Just wondering if any one has turned hornbeam. I took down an European Hornbeam ( that is what the H.O. said it was) about 40 foot high. thin grey bark with a white center, very heavy dense. I got a p/u full of stock. the base was 18" at least. I got alot of 6"-8" branches. I put them in the wood shed and I assume I have to paint the ends. Just starting out, have not turned any thing yet. I have a new Grizzly lathe on a table I got on wednesday. Yard saled a set of 8 chisles and 10 mixed matched for 150.00 ( after I got some craftsman's for 85.00) I couldn't pass it up. so, if any one has turned hornbeam, is it any good or did I waste my time? What other local wood do you guy like to turn? Does it have to be totally dry?


----------



## SliverPicker (Apr 21, 2012)

Hornbeam is some dense stuff. It used to be used to make tool handles etc. I'm not a turner, but I did a little when I was in college. The only thing I can tell you is that the wood will turn much better when its still wet.
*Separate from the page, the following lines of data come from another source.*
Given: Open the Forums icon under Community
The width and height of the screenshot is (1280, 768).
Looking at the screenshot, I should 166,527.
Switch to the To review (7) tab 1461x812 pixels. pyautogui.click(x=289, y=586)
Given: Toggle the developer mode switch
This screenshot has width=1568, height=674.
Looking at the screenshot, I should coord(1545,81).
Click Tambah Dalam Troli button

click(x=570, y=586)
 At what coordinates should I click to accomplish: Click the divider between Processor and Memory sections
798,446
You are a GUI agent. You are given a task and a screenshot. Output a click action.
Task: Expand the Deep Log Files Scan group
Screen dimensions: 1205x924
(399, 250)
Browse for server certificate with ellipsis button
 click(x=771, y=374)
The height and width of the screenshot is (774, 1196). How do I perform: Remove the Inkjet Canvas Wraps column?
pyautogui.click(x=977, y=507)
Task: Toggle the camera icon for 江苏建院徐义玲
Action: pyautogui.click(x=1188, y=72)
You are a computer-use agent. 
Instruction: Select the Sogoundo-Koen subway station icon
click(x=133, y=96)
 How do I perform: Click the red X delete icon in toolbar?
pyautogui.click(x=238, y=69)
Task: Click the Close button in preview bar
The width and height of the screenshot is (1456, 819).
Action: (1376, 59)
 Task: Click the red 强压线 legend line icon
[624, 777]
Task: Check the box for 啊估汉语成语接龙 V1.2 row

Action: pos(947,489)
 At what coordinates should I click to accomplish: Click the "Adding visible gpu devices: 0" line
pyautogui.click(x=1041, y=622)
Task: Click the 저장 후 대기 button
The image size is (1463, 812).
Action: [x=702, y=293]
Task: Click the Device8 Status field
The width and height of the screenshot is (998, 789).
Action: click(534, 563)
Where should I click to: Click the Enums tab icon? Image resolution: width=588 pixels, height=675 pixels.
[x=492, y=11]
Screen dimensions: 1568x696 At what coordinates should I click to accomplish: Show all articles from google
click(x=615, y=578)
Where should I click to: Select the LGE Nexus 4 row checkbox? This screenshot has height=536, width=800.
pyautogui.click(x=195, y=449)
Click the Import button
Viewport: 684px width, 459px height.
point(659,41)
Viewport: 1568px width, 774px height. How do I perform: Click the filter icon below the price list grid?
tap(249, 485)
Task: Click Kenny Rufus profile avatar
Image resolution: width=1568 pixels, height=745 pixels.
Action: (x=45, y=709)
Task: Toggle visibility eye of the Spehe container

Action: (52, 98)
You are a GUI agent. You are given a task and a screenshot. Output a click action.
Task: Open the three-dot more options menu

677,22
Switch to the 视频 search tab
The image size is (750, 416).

When it gets dry it is liable to fight you a bit. If you turn it when wet put it somewhere that it won't dry too quickly or it will probably check like crazy. I turned some manzanita candle holders and a small bowl one time. I put the finished products in a zip lock bag with a slightly damp towel. I left the bag slightly open and put the whole thing in a cool dark place so it would dry slowly for a few weeks. It worked great with no checking at all. When you get done post some pictures of your finished product, if you would. Good luck!


----------



## LTREES (Apr 21, 2012)

SliverPicker said:


> Hornbeam is some dense stuff. It used to be used to make tool handles etc. I'm not a turner, but I did a little when I was in college. The only thing I can tell you is that the wood will turn much better when its still wet. When it gets dry it is liable to fight you a bit. If you turn it when wet put it somewhere that it won't dry too quickly or it will probably check like crazy. I turned some manzanita candle holders and a small bowl one time. I put the finished products in a zip lock bag with a slightly damp towel. I left the bag slightly open and put the whole thing in a cool dark place so it would dry slowly for a few weeks. It worked great with no checking at all. When you get done post some pictures of your finished product, if you would. Good luck!



Thanks for the info and as soon as I get set up i'll post pics.

LT


----------



## SliverPicker (Apr 22, 2012)

Thanks. I'll be looking forward to some photos.


----------